In der kleinen Stadt Wittenberg, wo vor 500 Jahren die Reformation ihren Anfang nahm, wird die Welt zu Gast sein. Mindestens eine halbe Million Besucher werden erwartet. In 16 Wochen sind etwa 2 000 Veranstaltungen geplant. Sieben Großveranstaltungen zu sieben Themen sollen den aktuellen Bezug zur Reformation herstellen. Als teuerstes Projekt gilt die Kunstschau »Luther und die Avantgarde« im Alten Gefängnis, wo 68 national und international renommierte Künstler ihre Sicht auf die Reformation darstellen. Ein 20 Meter hohes Riesenrad soll Raum für Seelsorge bieten.

Event über Event. Die Organisatoren hatten einen großen Vorteil, der gewiss nicht alltäglich ist. Während andernorts meistens die Mittel knapp sind – in Wittenberg fließt das Geld in Strömen. Warum auch nicht! Wenn deutlich gemacht werden kann, dass die Reformation auch heute noch für Politik und Gesellschaft wie für den einzelnen Menschen von Bedeutung ist.

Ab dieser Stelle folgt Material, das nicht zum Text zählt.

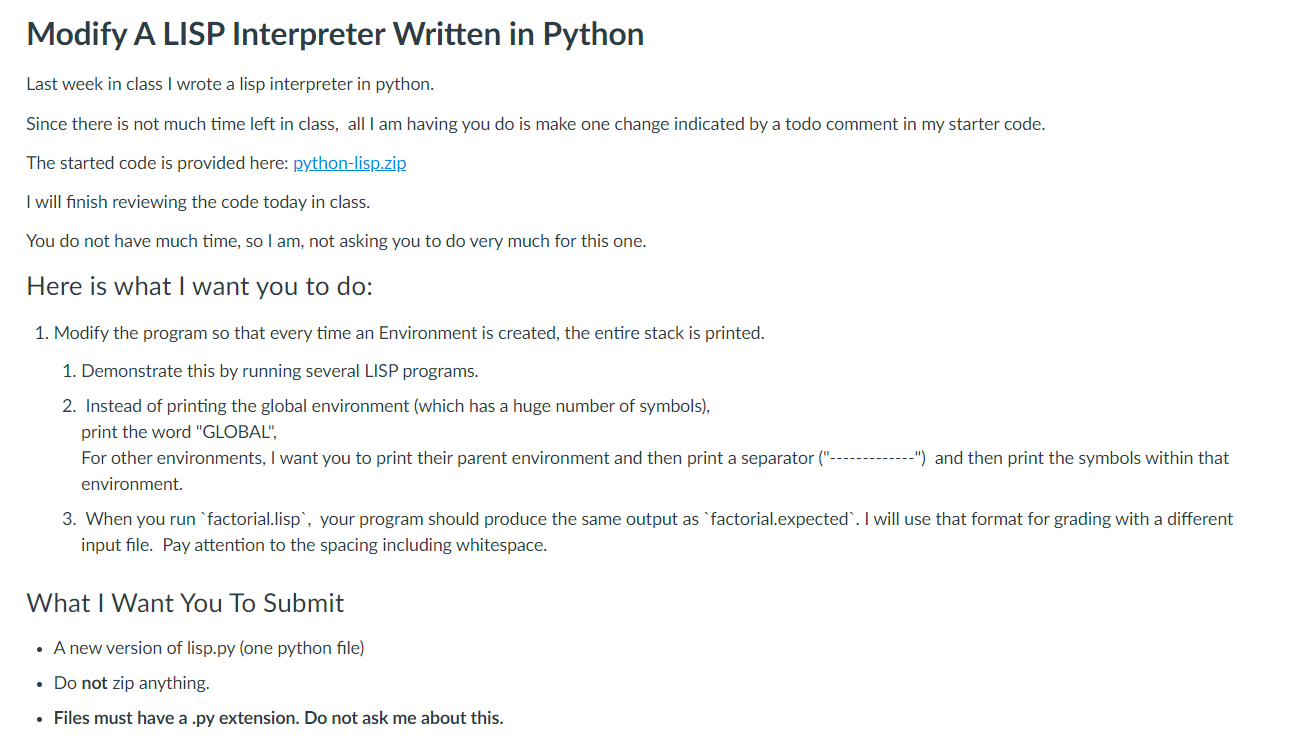This screenshot has height=741, width=1303.
Task: Click the 'You do not have much time' paragraph
Action: click(x=336, y=241)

So schön Ideenreichtum und so einladend die Vielfalt der Projekte sein mögen – was wird bleiben? Der Augustinermönch hatte einst die befreiende Einsicht, dass Jesus Christus, die Bibel und die Gnade Gottes im Leben alles sind. Werden die Besucher in Wittenberg, wenn sie das Seelsorgeriesenrad besteigen, eine ähnlich existenzielle Erfahrung machen? Wenn ja, wäre das Jubiläum wirklich ein großes Fest.